Por conseguinte, o orante deve controlar o autoconhecimento mediante a consciência da minha misericórdia, e vice versa. Agindo assim sua oração vocal será útil a ele e agradável a mim. Se perseverar em tal exercício, passará da oração vocal imperfeita à oração do espírito, a perfeita. Ao contrário, se sua preocupação continuar apenas na quantidade de preces, jamais o conseguirá. O mesmo aconteceria se abandonasse a oração mental pela vocal. Pois existem pessoas tão ignorantes que, indo orar, fazem a intenção de recitar determinadas orações vocais; nessa ocasião eu as visito de uma forma ou de outra, conforme o meu agrado ou seus desejos anteriores. Dou-lhes, por exemplo, arrependimento dos pecados; recordo-lhes meu amor; torno presente em suas mentes a pessoa do meu Filho sob variadas maneiras. Mas tais pessoas, para completar aquele número de orações, desprezam minha visita, com remorso de abandonar quanto começaram... Não deveriam tomar essa atitude! Logo que a pessoa percebe minha visita, nas modalidades de que falei, deve deixar a oração vocal. Mais tarde, uma vez cessada a oração do espírito, e, se dispuser de tempo, poderá retomar aquilo a que se propusera fazer. Na falta de tempo, despreocupe-se, não fique triste, não se perturbe. A única exceção se dá para o Ofício Divino (Liturgia das Horas) que os clérigos têm obrigação de recitar sob pena de pecado. É obrigação dos clérigos dizê-lo até a morte. Quando os clérigos sentirem tais visitas na hora do Ofício, conservem o espírito elevado no amor e tomem a decisão de recitar o ofício no momento ou depois, mas não devem faltar à própria obrigação.
Em qualquer outra oração, a pessoa deve começar pela vocal, passando depois à mental. Faça-o logo que sentir o espírito bem disposto. Tal maneira de agir conduzirá o orante à perfeição do amor. Não se despreze, pois, a oração vocal, qualquer que seja ela. Siga-se a orientação dada. Quem assim fizer, com esforço e perseverança, chegará à oração verdadeira e à comunhão espiritual na paixão de Cristo. Neste sentido eu disse antes (18.3.1) que alguém comunga espiritualmente no corpo e sangue de Cristo sem receber o sacramento da eucaristia. Tal pessoa comunga no amor, fato que acontece na oração em maior ou menor intensidade, de acordo com o amor do orante. Quem age com pouca prudência cristã, pouco achará; quem age sabiamente, muito encontrará.Quanto mais o homem desvencilhar sua afeição e prendê-la a mim, mais me conhecerá, mais me amará, mais me experimentará. Como vês, não é pela quantidade de palavras que se chega à oração perfeita, mas pelo amor e conhecimento de mim e de si mesmo, cada um desses conhecimentos completando o outro. 

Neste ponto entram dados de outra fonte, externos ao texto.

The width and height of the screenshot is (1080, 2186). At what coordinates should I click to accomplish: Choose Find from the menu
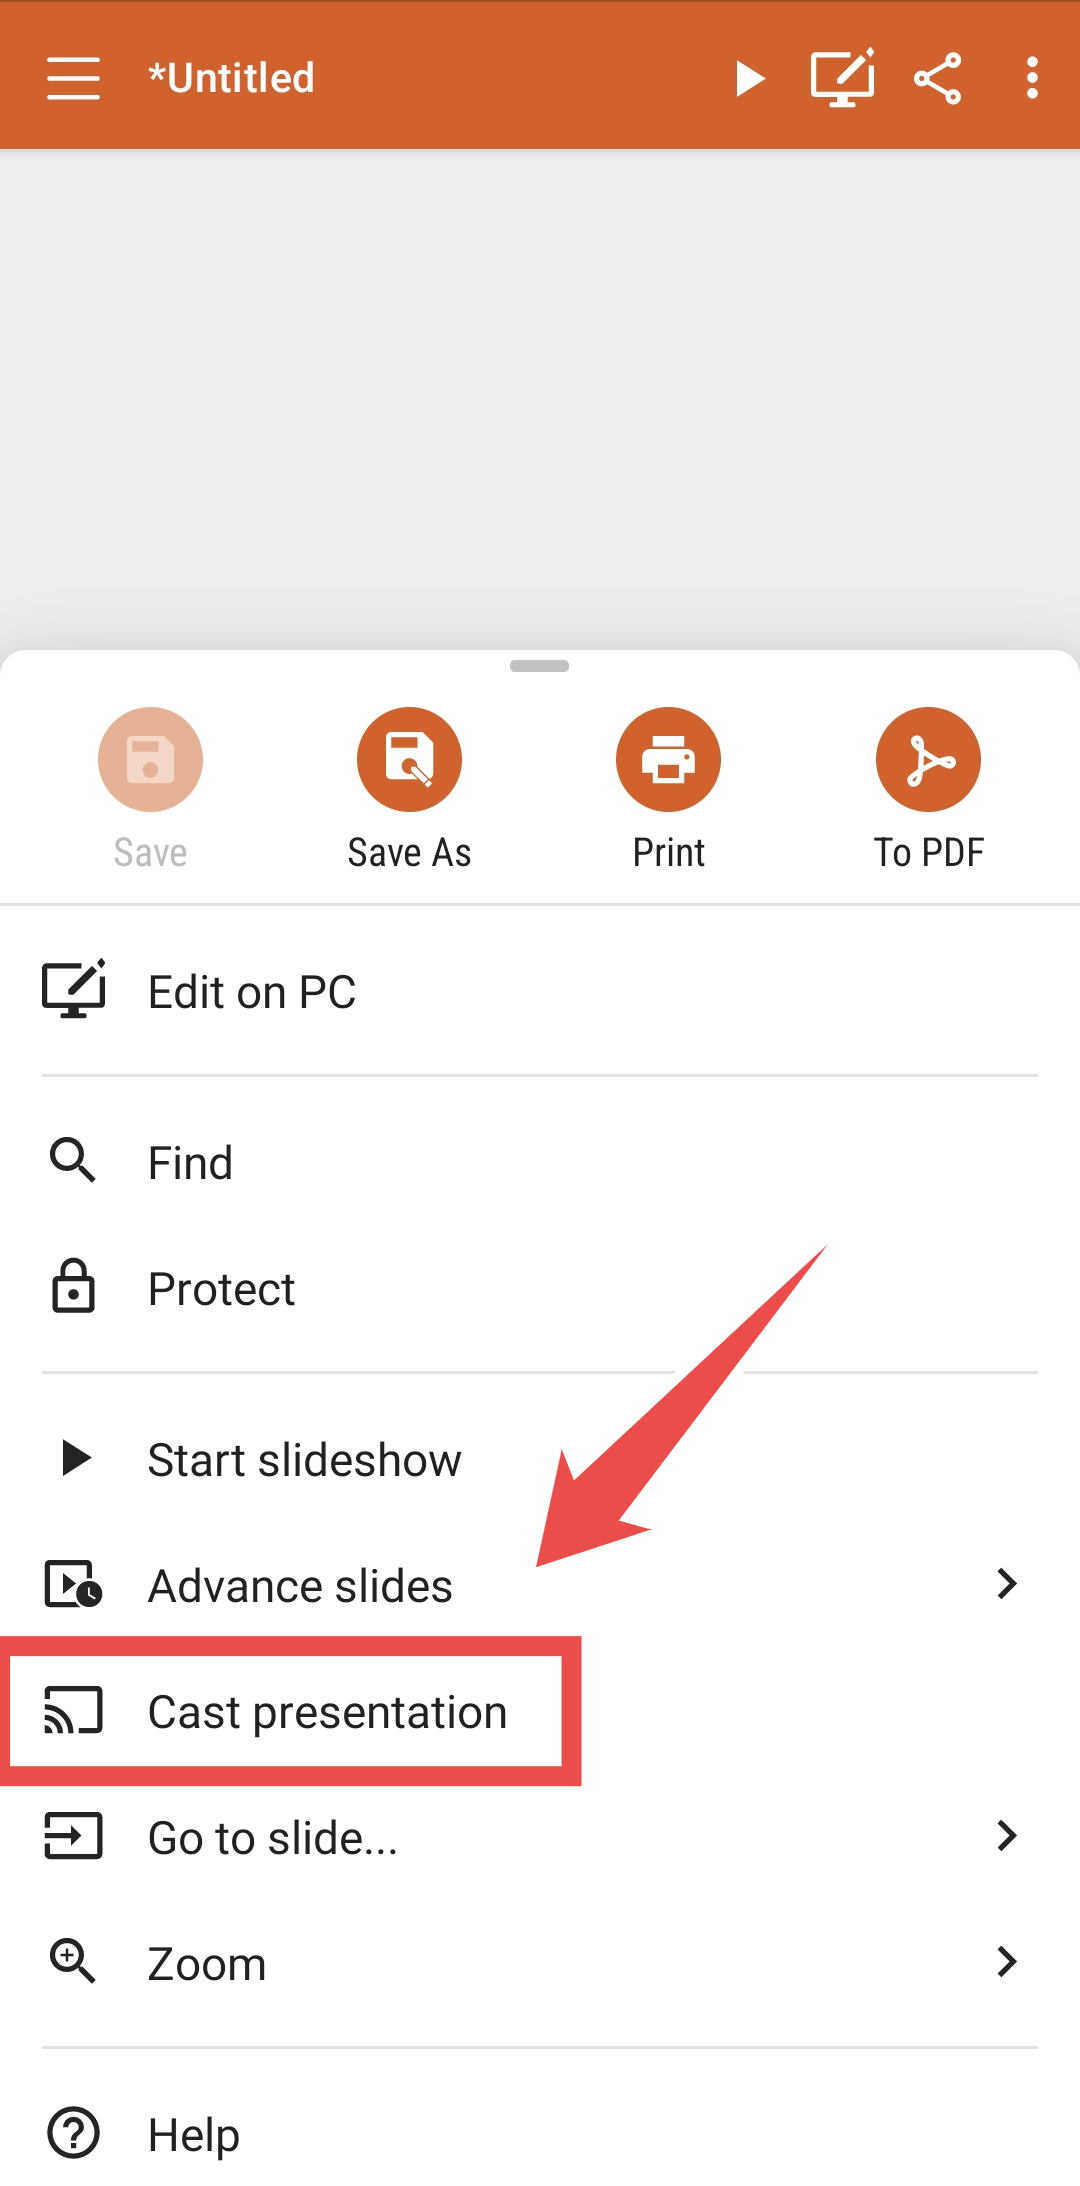540,1162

A oração vocal e mental hão de ser praticadas contemporaneamente, pois andam juntas como a vida ativa e a contemplativa. A oração vocal e mental podem ser entendidas de diversas maneiras. Já falei do desejo santo; ele constitui a oração contínua e consiste na posse de um amor reto e santo. Quando esse desejo santo aparece no ambiente e horário da prece, temos a oração vocal (com desejo santo) obrigatória; outras vezes, será a oração vocal (com desejo santo) espontânea. Será uma oração contínua, adaptada às necessidades da salvação do próximo e ao estado de vida do orante. Todos os homens devem trabalhar em prol da salvação dos outros no próprio estado de vida, por obediência ao princípio do amor santo. Os ensinamentos e as atividades que alguém realize constituirão uma oração em atos, supondo-se que tal pessoa cumpra suas orações obrigatórias. Tudo o que fizer além desta oração obrigatória, seja em favor do próximo como de si mesma, será oração. Como dizia o glorioso apóstolo Paulo, não pára de orar quem não cessa de praticar o bem. Por isso te disse que a oração se realiza de diversas maneiras, seja a vocal como a mental; quando realizada no amor, constitui a oração contínua, pois a caridade é oração.
Desse modo acabei de explicar-te como se chega à oração mental. É preciso exercitar-se com perseverança na oração, passando da vocal para a mental quando "visito" a alma. Disse como é a oração comum e a espontânea,bem como a oração da vontade santa e da atividade em favor de si mesmo ou dos outros, realizada por amor fora dos momentos reservados para a prece.